3.4.2.3 Model Diagnostics
Model diagnostics seek the assessment of a model’s validity and are presented in the form of graphical summaries as follows:
a. The Box–Cox Plot
This plot helps to determine the most appropriate power transformation to be carried out. A transformation to the base 10 log was recommended in case of phage F2 (Figure 8A).
b. Predicted vs. Actual Plot
The central line in this graph represents the ideal case where actual and predicted data are perfectly matching. In our case, there was a fair agreement between the actual and the predicted responses as revealed by the close distribution around the line (Figure 8B).

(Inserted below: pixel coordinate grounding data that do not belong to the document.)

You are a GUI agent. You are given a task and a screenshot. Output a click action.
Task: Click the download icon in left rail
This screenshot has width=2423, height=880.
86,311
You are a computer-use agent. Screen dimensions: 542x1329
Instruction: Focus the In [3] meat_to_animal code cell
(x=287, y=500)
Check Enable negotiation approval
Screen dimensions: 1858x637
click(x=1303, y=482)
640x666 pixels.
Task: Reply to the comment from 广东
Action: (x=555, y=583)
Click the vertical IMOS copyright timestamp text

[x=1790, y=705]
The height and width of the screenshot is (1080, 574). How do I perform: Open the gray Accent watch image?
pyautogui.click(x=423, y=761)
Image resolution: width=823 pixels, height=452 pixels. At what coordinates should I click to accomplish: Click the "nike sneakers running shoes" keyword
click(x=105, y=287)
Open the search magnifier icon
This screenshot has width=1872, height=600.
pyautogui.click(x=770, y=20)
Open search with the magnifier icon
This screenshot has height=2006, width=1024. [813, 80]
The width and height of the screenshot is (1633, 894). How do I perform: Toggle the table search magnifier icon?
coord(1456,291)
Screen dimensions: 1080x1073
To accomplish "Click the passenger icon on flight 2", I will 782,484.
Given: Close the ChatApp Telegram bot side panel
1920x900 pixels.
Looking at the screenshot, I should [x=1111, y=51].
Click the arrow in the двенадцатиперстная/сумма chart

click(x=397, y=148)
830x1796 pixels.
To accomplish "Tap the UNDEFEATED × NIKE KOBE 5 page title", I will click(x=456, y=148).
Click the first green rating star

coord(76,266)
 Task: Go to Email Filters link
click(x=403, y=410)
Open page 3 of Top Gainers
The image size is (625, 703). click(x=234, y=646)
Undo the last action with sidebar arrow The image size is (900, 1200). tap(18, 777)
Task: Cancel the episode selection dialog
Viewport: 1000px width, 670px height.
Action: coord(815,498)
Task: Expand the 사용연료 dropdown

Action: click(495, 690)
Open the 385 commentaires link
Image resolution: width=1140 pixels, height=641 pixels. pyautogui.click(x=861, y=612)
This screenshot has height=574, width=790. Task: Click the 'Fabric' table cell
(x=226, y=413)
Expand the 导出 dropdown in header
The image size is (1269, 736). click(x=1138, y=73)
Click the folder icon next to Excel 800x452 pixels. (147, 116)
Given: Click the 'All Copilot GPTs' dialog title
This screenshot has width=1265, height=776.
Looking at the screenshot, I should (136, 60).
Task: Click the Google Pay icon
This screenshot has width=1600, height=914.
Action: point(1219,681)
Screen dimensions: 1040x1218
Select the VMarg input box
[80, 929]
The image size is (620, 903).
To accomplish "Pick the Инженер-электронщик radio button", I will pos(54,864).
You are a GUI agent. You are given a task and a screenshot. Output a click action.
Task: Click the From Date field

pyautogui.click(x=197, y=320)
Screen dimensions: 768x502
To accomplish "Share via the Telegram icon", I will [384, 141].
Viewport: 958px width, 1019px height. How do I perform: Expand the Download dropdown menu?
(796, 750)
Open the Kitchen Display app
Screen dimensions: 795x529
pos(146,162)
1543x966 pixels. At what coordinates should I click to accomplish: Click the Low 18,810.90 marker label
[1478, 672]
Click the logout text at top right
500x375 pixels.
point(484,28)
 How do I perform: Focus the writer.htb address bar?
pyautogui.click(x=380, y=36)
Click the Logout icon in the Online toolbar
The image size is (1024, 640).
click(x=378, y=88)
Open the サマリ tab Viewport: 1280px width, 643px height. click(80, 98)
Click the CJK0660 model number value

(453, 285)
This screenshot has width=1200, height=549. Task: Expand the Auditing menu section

c. Residuals vs. Run Order Plot
This is a scatter plot with the residuals presented on the y-axis and the run order on the x-axis. The model F2 showed a well-behaved residual vs. run order plot where the residuals bounced arbitrarily around the residual = 0 line, suggesting model validity (Figure 8C).
Figure 8 Model diagnostic plots for Model F2. (A) Actual vs. predicted plot, (B) Box–Cox plot, and (C) residuals versus run order plot. The plots were obtained from Design Expert software ® v. 7.0.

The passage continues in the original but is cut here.